Document segment:

· · · ·

Skip to content

layers

layers

RotaryPosEncoding(d_model: int, base: int = 10000, seq_dim: int = 1, partial_rotary_factor: float = 1.0)

Unified RoPE supporting standard, Qwen, and NeoX variants.

Differences between variants are controlled by constructor args: - base: 10000 (standard/NeoX) or 1e6 (Qwen) - partial_rotary_factor: 1.0 (standard/Qwen) or <1.0 (NeoX)

QwenRotaryPosEncoding(d_model: int, base: int = 1000000, seq_dim: int = 1)

Bases: RotaryPosEncoding

Qwen RoPE (just RotaryPosEncoding with base=1e6).

NeoXRotaryPosEncoding(d_model: int, base: int = 10000, seq_dim: int = 1, partial_rotary_factor: float = 1.0)

Bases: RotaryPosEncoding

GPT-NeoX style RoPE with partial rotary dimensions.

MRotaryPosEncoding(d_model: int, base: int = 10000, seq_dim: int = 1, partial_rotary_factor: float = 1.0, mrope_section: Optional[Sequence[int]] = None)

Bases: RotaryPosEncoding

RoPE with optional 3-channel (T, H, W) position ids.

· · · ·

Apply what you read:
A - Name every class defined in the rotary position encoding reference.
B - Extend the rotary position encoding reference, picking up right after its last line.
The data after this has nothing to do with the rotary position encoding reference.

Dataset extract:
· · · ·

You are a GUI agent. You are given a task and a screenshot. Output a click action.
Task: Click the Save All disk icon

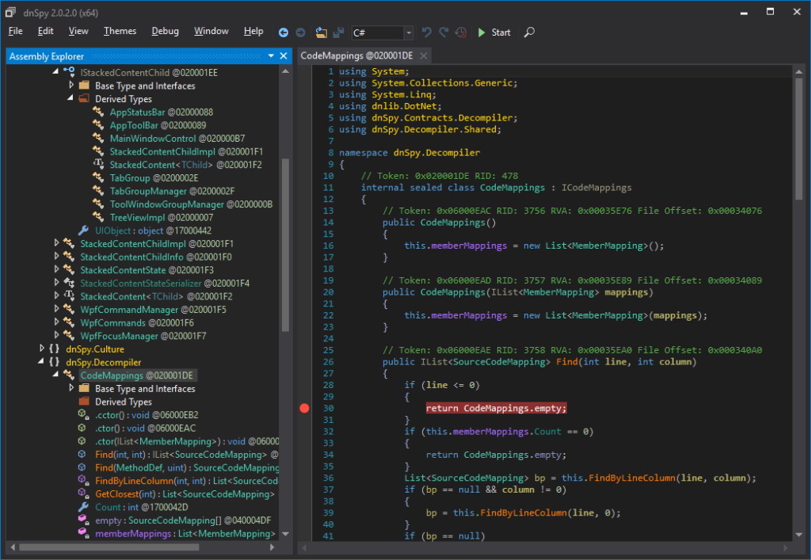338,32
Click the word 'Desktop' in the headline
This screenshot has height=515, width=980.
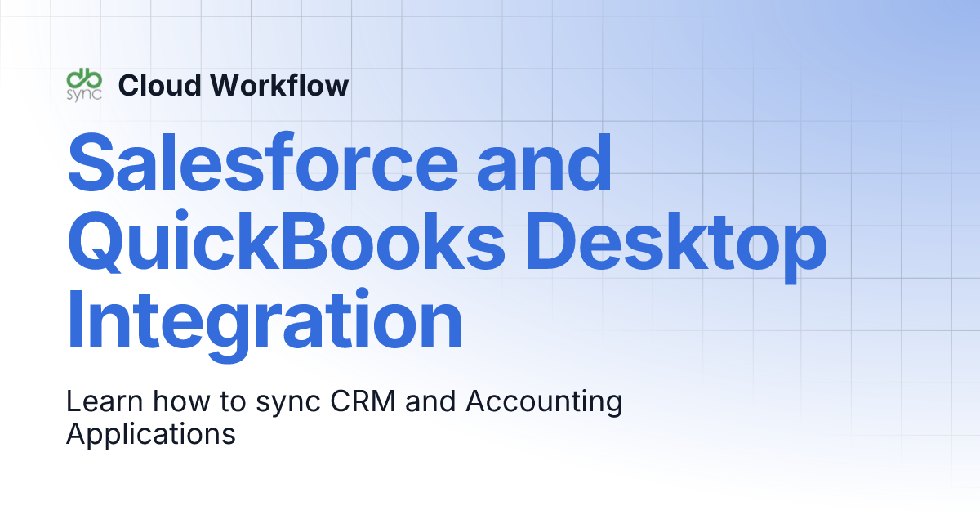[x=678, y=242]
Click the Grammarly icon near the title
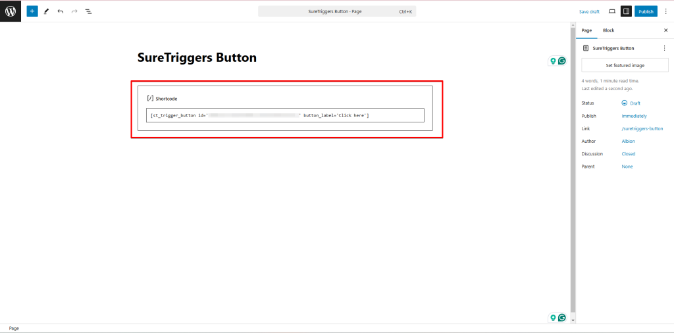This screenshot has width=674, height=333. point(562,61)
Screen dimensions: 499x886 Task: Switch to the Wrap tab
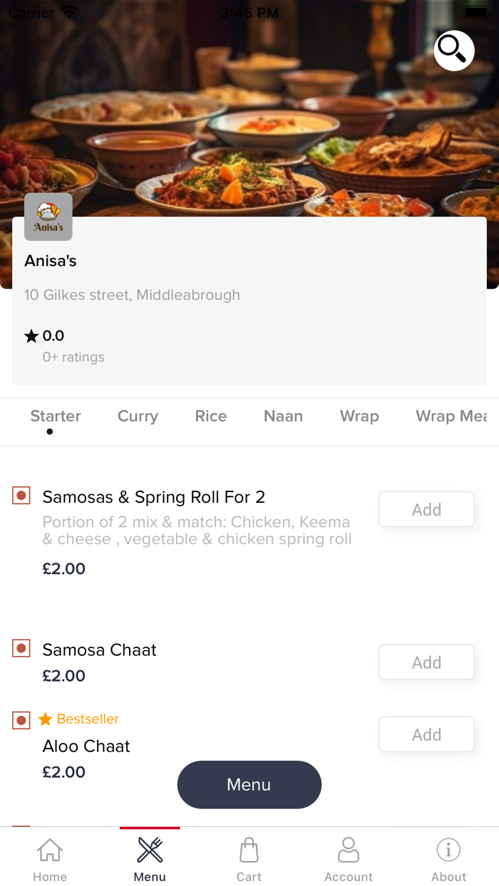pos(359,417)
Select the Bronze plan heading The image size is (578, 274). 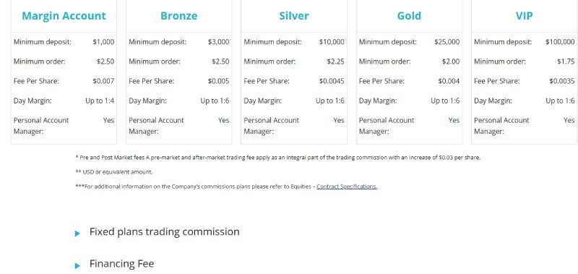click(x=178, y=16)

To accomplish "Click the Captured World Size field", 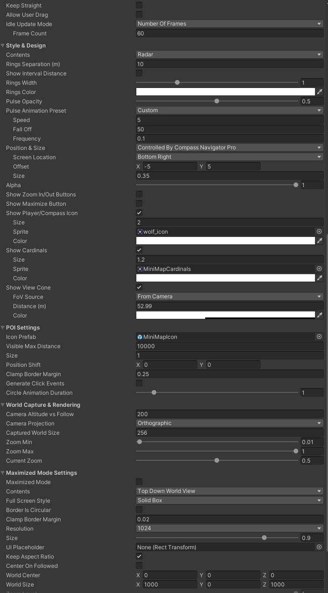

· · · ·

Your written answers:
A -
RotaryPosEncoding
QwenRotaryPosEncoding
NeoXRotaryPosEncoding
MRotaryPosEncoding

B -
Pass positions as (B, T) for text-only; as (3, B, T) for multimodal — the channels are interleaved per mrope_section.

RMSNorm

Bases: Module

Root-mean-square layer norm.

centered=True switches to the Qwen 3.5 / OLMo-2 convention: multiplier is 1 + weight with weight init at 0 (numerically still centered at 1, but lets HF checkpoints round-trip).

RMSNormGated

Bases: Module

RMSNorm with a multiplicative silu(gate) after the weight.

Used inside the gated-delta-net token mixer (Qwen 3.5 linear-attention layers). Weight is initialized to ones — matches HF Qwen3_5RMSNormGated.